* **Text section**
########################################

How to: Convert RTF to Plain Text (C# Programming Guide)

Rich Text Format (RTF) is a document format developed by Microsoft in the late 1980s to enable the exchange of documents across operating systems. Both Microsoft Word and WordPad can read and write RTF documents. In the .NET Framework, you can use the RichTextBox control to create a word processor that supports RTF and enables a user to apply formatting to text in a WYSIWIG manner.

You can also use the RichTextBox control to programmatically remove the RTF formatting codes from a document and convert it to plain text. You do not need to embed the control in a Windows Form to perform this kind of operation.

To use the RichTextBox control in a project

  1. Add a reference to System.Windows.Forms.dll.

  2. Add a using directive for the System.Windows.Forms namespace (optional).

########################################

* **Listing**
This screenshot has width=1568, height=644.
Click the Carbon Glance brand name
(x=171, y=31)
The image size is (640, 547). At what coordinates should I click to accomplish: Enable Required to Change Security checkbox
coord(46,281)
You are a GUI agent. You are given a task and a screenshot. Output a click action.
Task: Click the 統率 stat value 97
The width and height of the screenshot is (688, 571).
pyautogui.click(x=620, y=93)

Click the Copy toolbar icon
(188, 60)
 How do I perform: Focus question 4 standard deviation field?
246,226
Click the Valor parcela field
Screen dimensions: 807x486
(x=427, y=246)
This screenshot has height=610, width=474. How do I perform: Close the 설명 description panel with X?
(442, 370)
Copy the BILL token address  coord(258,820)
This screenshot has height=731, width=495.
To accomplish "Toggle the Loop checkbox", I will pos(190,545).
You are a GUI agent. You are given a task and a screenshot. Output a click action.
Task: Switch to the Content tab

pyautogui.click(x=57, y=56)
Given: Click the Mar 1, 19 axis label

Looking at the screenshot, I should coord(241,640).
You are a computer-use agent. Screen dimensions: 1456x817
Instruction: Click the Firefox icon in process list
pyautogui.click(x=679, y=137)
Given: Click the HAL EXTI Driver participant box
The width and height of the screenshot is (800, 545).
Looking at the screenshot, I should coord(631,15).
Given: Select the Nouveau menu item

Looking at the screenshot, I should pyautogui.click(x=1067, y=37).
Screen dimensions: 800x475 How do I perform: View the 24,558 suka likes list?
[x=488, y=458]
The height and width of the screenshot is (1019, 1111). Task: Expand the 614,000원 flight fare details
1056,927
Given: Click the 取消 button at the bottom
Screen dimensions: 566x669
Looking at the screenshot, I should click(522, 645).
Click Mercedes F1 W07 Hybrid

########################################

* **Objective**
Continue the guide on converting RTF to plain text in C# from the point where it stops. The items play no part in the work that follows.

* **Task response**
Example

The following example converts a sample RTF file to plain text. The file contains RTF formatting (such as font information), four Unicode characters, and four extended ASCII characters. The example code opens the file, passes its content to a RichTextBox as RTF, retrieves the content as text, displays the text in a MessageBox, and outputs the text to a file in UTF-8 format.

The MessageBox and the output file contain the following text:

The Greek word for "psyche" is spelled ψυχή. The Greek letters are encoded in Unicode.
These characters are from the extended ASCII character set (Windows code page 1252):  âäӑå
// Use NotePad to save the following RTF code to a text file in the same folder as   
// your .exe file for this project. Name the file test.rtf.  
/*
{\rtf1\ansi\ansicpg1252\deff0\deflang1033{\fonttbl{\f0\fswiss\fcharset0 Arial;}
{\f1\fnil\fprq1\fcharset0 Courier New;}{\f2\fswiss\fprq2\fcharset0 Arial;}}
{\colortbl ;\red0\green128\blue0;\red0\green0\blue0;}
{\*\generator Msftedit 5.41.21.2508;}
\viewkind4\uc1\pard\f0\fs20 The \i Greek \i0 word for "psyche" is spelled \cf1\f1\u968?\u965?\u967?\u942?\cf2\f2 . The Greek letters are encoded in Unicode.\par
These characters are from the extended \b ASCII \b0 character set (Windows code page 1252):  \'e2\'e4\u1233?\'e5\cf0\par }
*/ 
class ConvertFromRTF
{
    static void Main()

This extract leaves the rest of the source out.